Exact copies of all the entries are needed.

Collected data
>>>
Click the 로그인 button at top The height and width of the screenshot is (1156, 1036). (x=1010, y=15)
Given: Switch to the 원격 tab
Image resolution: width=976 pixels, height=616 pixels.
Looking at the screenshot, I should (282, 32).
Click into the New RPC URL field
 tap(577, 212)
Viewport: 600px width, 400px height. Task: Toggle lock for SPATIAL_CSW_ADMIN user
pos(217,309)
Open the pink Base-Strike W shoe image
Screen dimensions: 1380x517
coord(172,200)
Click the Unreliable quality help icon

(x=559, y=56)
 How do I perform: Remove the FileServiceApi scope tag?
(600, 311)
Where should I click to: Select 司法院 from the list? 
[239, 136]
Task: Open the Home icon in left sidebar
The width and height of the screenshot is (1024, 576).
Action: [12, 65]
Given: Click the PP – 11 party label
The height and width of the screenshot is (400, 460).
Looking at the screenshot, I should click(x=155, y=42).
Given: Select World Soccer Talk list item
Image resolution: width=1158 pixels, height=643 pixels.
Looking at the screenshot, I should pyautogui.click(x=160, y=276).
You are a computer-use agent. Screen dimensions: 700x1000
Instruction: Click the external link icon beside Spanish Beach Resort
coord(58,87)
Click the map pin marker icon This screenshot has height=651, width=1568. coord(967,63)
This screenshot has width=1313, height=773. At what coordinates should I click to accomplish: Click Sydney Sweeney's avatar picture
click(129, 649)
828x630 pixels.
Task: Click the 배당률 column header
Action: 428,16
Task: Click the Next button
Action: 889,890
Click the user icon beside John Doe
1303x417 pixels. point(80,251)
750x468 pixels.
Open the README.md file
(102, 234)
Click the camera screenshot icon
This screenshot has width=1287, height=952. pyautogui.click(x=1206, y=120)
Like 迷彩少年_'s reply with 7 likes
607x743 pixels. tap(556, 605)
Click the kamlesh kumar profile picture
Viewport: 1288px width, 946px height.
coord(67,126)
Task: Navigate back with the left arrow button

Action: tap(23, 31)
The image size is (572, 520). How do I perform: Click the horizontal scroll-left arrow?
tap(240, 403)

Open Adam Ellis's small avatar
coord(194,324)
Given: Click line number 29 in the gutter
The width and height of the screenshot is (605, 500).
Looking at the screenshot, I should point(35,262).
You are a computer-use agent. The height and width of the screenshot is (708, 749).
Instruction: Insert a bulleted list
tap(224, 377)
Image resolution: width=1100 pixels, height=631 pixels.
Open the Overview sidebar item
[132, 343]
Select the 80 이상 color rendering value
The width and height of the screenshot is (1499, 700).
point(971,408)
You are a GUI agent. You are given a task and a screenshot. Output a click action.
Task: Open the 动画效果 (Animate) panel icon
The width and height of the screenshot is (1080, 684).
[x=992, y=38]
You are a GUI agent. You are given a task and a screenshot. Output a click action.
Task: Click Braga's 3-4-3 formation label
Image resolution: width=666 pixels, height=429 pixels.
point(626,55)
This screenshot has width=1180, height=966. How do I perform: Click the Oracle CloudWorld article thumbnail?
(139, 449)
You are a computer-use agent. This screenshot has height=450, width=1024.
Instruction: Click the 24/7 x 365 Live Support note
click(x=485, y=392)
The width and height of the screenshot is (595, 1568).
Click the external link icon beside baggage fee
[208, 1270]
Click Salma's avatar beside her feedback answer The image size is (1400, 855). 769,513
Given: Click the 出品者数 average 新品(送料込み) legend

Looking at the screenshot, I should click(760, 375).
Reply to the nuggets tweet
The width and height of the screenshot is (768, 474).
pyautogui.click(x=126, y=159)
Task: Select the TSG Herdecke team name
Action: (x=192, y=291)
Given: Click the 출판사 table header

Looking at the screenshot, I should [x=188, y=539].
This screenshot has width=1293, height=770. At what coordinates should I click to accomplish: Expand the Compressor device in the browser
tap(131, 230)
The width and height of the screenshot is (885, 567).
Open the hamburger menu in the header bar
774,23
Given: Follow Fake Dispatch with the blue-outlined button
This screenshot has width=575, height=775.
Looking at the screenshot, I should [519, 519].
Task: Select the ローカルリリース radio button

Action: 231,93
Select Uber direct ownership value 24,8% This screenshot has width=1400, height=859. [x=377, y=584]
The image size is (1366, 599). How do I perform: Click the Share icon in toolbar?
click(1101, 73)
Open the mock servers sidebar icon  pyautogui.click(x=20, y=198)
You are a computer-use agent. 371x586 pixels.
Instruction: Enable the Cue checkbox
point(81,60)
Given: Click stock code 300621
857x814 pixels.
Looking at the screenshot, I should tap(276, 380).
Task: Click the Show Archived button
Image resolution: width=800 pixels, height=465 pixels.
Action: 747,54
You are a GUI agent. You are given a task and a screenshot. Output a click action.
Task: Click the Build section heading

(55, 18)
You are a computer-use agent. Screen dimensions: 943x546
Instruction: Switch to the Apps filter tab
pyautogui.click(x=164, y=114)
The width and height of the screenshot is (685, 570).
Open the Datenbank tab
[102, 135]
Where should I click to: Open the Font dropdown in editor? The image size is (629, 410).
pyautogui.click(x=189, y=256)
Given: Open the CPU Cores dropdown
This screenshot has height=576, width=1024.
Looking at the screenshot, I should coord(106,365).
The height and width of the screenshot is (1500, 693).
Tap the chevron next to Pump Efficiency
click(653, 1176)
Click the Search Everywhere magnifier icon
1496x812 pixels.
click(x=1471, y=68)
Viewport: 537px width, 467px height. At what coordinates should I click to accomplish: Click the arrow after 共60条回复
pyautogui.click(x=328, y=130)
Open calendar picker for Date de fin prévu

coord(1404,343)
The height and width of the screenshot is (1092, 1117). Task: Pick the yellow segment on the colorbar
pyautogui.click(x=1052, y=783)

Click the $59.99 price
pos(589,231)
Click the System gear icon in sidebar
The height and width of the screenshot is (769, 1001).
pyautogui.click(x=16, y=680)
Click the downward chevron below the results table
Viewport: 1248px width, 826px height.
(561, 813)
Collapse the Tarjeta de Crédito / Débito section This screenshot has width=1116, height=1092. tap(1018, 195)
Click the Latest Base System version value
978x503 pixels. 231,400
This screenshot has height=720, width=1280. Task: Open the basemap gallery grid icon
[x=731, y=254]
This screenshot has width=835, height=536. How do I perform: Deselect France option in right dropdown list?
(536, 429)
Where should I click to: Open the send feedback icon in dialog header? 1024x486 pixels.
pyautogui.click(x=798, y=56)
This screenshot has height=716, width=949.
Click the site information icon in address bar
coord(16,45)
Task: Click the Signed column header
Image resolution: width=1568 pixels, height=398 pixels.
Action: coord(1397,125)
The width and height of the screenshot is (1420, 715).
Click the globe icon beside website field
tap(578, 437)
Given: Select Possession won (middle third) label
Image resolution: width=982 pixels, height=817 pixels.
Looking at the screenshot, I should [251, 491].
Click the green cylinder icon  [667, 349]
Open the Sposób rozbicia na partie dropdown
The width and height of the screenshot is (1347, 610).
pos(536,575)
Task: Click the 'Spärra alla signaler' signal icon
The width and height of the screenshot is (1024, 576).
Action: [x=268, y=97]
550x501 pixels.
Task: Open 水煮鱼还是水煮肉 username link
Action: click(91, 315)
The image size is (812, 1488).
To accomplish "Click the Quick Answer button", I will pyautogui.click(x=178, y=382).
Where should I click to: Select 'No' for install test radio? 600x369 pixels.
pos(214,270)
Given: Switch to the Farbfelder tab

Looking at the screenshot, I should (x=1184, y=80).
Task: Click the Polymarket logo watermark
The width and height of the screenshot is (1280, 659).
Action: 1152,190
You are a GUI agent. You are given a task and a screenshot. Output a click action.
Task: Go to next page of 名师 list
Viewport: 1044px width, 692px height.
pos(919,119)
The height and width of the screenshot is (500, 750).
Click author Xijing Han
<<<
◆ RESPONSE TO THIS TASK ◆
Click the 로그인 button at top The height and width of the screenshot is (1156, 1036). (x=1010, y=15)
Given: Switch to the 원격 tab
Image resolution: width=976 pixels, height=616 pixels.
Looking at the screenshot, I should (282, 32).
Click into the New RPC URL field
 tap(577, 212)
Viewport: 600px width, 400px height. Task: Toggle lock for SPATIAL_CSW_ADMIN user
pos(217,309)
Open the pink Base-Strike W shoe image
Screen dimensions: 1380x517
coord(172,200)
Click the Unreliable quality help icon

(x=559, y=56)
 How do I perform: Remove the FileServiceApi scope tag?
(600, 311)
Where should I click to: Select 司法院 from the list? 
[239, 136]
Task: Open the Home icon in left sidebar
The width and height of the screenshot is (1024, 576).
Action: [12, 65]
Given: Click the PP – 11 party label
The height and width of the screenshot is (400, 460).
Looking at the screenshot, I should click(x=155, y=42).
Given: Select World Soccer Talk list item
Image resolution: width=1158 pixels, height=643 pixels.
Looking at the screenshot, I should pyautogui.click(x=160, y=276).
You are a computer-use agent. Screen dimensions: 700x1000
Instruction: Click the external link icon beside Spanish Beach Resort
coord(58,87)
Click the map pin marker icon This screenshot has height=651, width=1568. coord(967,63)
This screenshot has width=1313, height=773. At what coordinates should I click to accomplish: Click Sydney Sweeney's avatar picture
click(129, 649)
828x630 pixels.
Task: Click the 배당률 column header
Action: 428,16
Task: Click the Next button
Action: 889,890
Click the user icon beside John Doe
1303x417 pixels. point(80,251)
750x468 pixels.
Open the README.md file
(102, 234)
Click the camera screenshot icon
This screenshot has width=1287, height=952. pyautogui.click(x=1206, y=120)
Like 迷彩少年_'s reply with 7 likes
607x743 pixels. tap(556, 605)
Click the kamlesh kumar profile picture
Viewport: 1288px width, 946px height.
coord(67,126)
Task: Navigate back with the left arrow button

Action: tap(23, 31)
The image size is (572, 520). How do I perform: Click the horizontal scroll-left arrow?
tap(240, 403)

Open Adam Ellis's small avatar
coord(194,324)
Given: Click line number 29 in the gutter
The width and height of the screenshot is (605, 500).
Looking at the screenshot, I should point(35,262).
You are a computer-use agent. The height and width of the screenshot is (708, 749).
Instruction: Insert a bulleted list
tap(224, 377)
Image resolution: width=1100 pixels, height=631 pixels.
Open the Overview sidebar item
[132, 343]
Select the 80 이상 color rendering value
The width and height of the screenshot is (1499, 700).
point(971,408)
You are a GUI agent. You are given a task and a screenshot. Output a click action.
Task: Open the 动画效果 (Animate) panel icon
The width and height of the screenshot is (1080, 684).
[x=992, y=38]
You are a GUI agent. You are given a task and a screenshot. Output a click action.
Task: Click Braga's 3-4-3 formation label
Image resolution: width=666 pixels, height=429 pixels.
point(626,55)
This screenshot has width=1180, height=966. How do I perform: Click the Oracle CloudWorld article thumbnail?
(139, 449)
You are a computer-use agent. This screenshot has height=450, width=1024.
Instruction: Click the 24/7 x 365 Live Support note
click(x=485, y=392)
The width and height of the screenshot is (595, 1568).
Click the external link icon beside baggage fee
[208, 1270]
Click Salma's avatar beside her feedback answer The image size is (1400, 855). 769,513
Given: Click the 出品者数 average 新品(送料込み) legend

Looking at the screenshot, I should click(760, 375).
Reply to the nuggets tweet
The width and height of the screenshot is (768, 474).
pyautogui.click(x=126, y=159)
Task: Select the TSG Herdecke team name
Action: (x=192, y=291)
Given: Click the 출판사 table header

Looking at the screenshot, I should [x=188, y=539].
This screenshot has width=1293, height=770. At what coordinates should I click to accomplish: Expand the Compressor device in the browser
tap(131, 230)
The width and height of the screenshot is (885, 567).
Open the hamburger menu in the header bar
774,23
Given: Follow Fake Dispatch with the blue-outlined button
This screenshot has width=575, height=775.
Looking at the screenshot, I should [519, 519].
Task: Select the ローカルリリース radio button

Action: 231,93
Select Uber direct ownership value 24,8% This screenshot has width=1400, height=859. [x=377, y=584]
The image size is (1366, 599). How do I perform: Click the Share icon in toolbar?
click(1101, 73)
Open the mock servers sidebar icon  pyautogui.click(x=20, y=198)
You are a computer-use agent. 371x586 pixels.
Instruction: Enable the Cue checkbox
point(81,60)
Given: Click stock code 300621
857x814 pixels.
Looking at the screenshot, I should tap(276, 380).
Task: Click the Show Archived button
Image resolution: width=800 pixels, height=465 pixels.
Action: 747,54
You are a GUI agent. You are given a task and a screenshot. Output a click action.
Task: Click the Build section heading

(55, 18)
You are a computer-use agent. Screen dimensions: 943x546
Instruction: Switch to the Apps filter tab
pyautogui.click(x=164, y=114)
The width and height of the screenshot is (685, 570).
Open the Datenbank tab
[102, 135]
Where should I click to: Open the Font dropdown in editor? The image size is (629, 410).
pyautogui.click(x=189, y=256)
Given: Open the CPU Cores dropdown
This screenshot has height=576, width=1024.
Looking at the screenshot, I should coord(106,365).
The height and width of the screenshot is (1500, 693).
Tap the chevron next to Pump Efficiency
click(653, 1176)
Click the Search Everywhere magnifier icon
1496x812 pixels.
click(x=1471, y=68)
Viewport: 537px width, 467px height. At what coordinates should I click to accomplish: Click the arrow after 共60条回复
pyautogui.click(x=328, y=130)
Open calendar picker for Date de fin prévu

coord(1404,343)
The height and width of the screenshot is (1092, 1117). Task: Pick the yellow segment on the colorbar
pyautogui.click(x=1052, y=783)

Click the $59.99 price
pos(589,231)
Click the System gear icon in sidebar
The height and width of the screenshot is (769, 1001).
pyautogui.click(x=16, y=680)
Click the downward chevron below the results table
Viewport: 1248px width, 826px height.
(561, 813)
Collapse the Tarjeta de Crédito / Débito section This screenshot has width=1116, height=1092. tap(1018, 195)
Click the Latest Base System version value
978x503 pixels. 231,400
This screenshot has height=720, width=1280. Task: Open the basemap gallery grid icon
[x=731, y=254]
This screenshot has width=835, height=536. How do I perform: Deselect France option in right dropdown list?
(536, 429)
Where should I click to: Open the send feedback icon in dialog header? 1024x486 pixels.
pyautogui.click(x=798, y=56)
This screenshot has height=716, width=949.
Click the site information icon in address bar
coord(16,45)
Task: Click the Signed column header
Image resolution: width=1568 pixels, height=398 pixels.
Action: coord(1397,125)
The width and height of the screenshot is (1420, 715).
Click the globe icon beside website field
tap(578, 437)
Given: Select Possession won (middle third) label
Image resolution: width=982 pixels, height=817 pixels.
Looking at the screenshot, I should [251, 491].
Click the green cylinder icon  [667, 349]
Open the Sposób rozbicia na partie dropdown
The width and height of the screenshot is (1347, 610).
pos(536,575)
Task: Click the 'Spärra alla signaler' signal icon
The width and height of the screenshot is (1024, 576).
Action: [x=268, y=97]
550x501 pixels.
Task: Open 水煮鱼还是水煮肉 username link
Action: click(91, 315)
The image size is (812, 1488).
To accomplish "Click the Quick Answer button", I will pyautogui.click(x=178, y=382).
Where should I click to: Select 'No' for install test radio? 600x369 pixels.
pos(214,270)
Given: Switch to the Farbfelder tab

Looking at the screenshot, I should (x=1184, y=80).
Task: Click the Polymarket logo watermark
The width and height of the screenshot is (1280, 659).
Action: 1152,190
You are a GUI agent. You are given a task and a screenshot. Output a click action.
Task: Go to next page of 名师 list
Viewport: 1044px width, 692px height.
pos(919,119)
The height and width of the screenshot is (500, 750).
Click author Xijing Han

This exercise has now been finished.